--- What to do ---
• 1. Reproduce the passage of the blog post about Christmas and the lazy pets from "Sad, Sad little" to "bed down below.".
• 2. Write what comes next in the blog post about Christmas and the lazy pets, starting after its final sentence.

--- Excerpt provided ---
•••••

There is no tree in my house.  No decorations.  I will spend Christmas Eve at church for the morning service and the evening service.  That is how I want it.  I think this Christmas I may get out the box of cards I got when Kenny passed and read them one more time.  I have not opened that box since he died.  I may go through Mother's box also.  But who knows.  This may be the year I do something wild and crazy.  I do know that unless it snows, I will be taking a long walk along the ditch.  It is quiet there.

Surely we will talk again between now and then, but just in case, I am going to tell you

Merry Christmas and a Happy New year and grab all the happiness you can while you can!

Tuesday, August 9, 2016

Sad, Sad little dog!

It is apparent that my house is a flop house for all the animals.  Here you see Elvira who is on top of 2 pillows with her head down on the floor.  She appears to be defromed, but she is not.  She is just very damned lazy.
This shows Icarus up on the buffet and the visiting Woody on the bed down below.
Here is Icarus at her finest!
And Icarus and Daisy so tired they are sleeping on a bare, hard floor.  Where did I go wrong? 
I see people with animals all alert and protecting thier masters.  Not so around here.  The geese do occasionally honk, but even they can not be depended upon to rouse me in case of a crazed killer charging my property.

•••••

--- Given material ---
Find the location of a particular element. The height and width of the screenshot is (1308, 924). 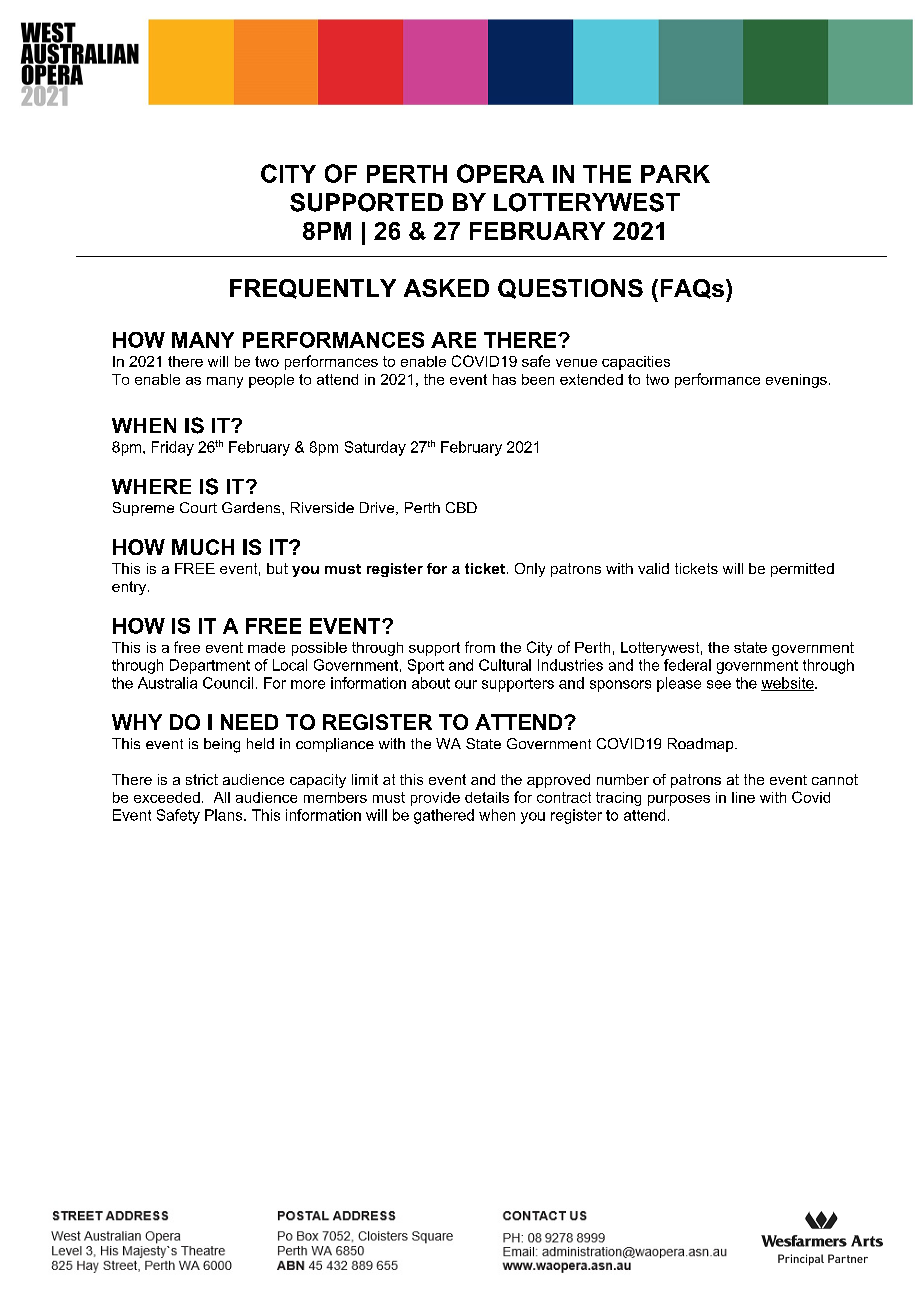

•••••

--- Set of answers ---
• 1.
Sad, Sad little dog!

It is apparent that my house is a flop house for all the animals.  Here you see Elvira who is on top of 2 pillows with her head down on the floor.  She appears to be defromed, but she is not.  She is just very damned lazy.
This shows Icarus up on the buffet and the visiting Woody on the bed down below.

• 2.
Well, I guess they do hold the kids down!
And Daisy is good for a laugh!
Life is good.







Saturday, April 2, 2016

How many years ago was that?

I woke up this morning in a black 1949 Ford on my way to Jetmore, Kansas.  One kid in the front seat and 3 more in the back seat.  Going to go see Grandma Seeger.  Jesus!  How many years ago was that?  It must have been about 1968 or 1969.  I was newly separated  and it was my day off so I was trying to keep some sort of continuity in my life.  I had shaken the dust of Garden City, Kansas off my feet and was living in a 2 bedroom rented house near the Reformatory in Hutchinson.    Just off East Sherman but I do not remember the name of the street.  I doubt that it is still standing, because it was barely standing then.

The first thing that happened was when I called to have the gas turned on, they condemned the stove which was the sole heat source for the house.  That had to be fixed, of course.  Probably should have left the gas off as it turned out later to be a thorn in my side.  It was a constant battle to keep the kids from touching it and burning themselves.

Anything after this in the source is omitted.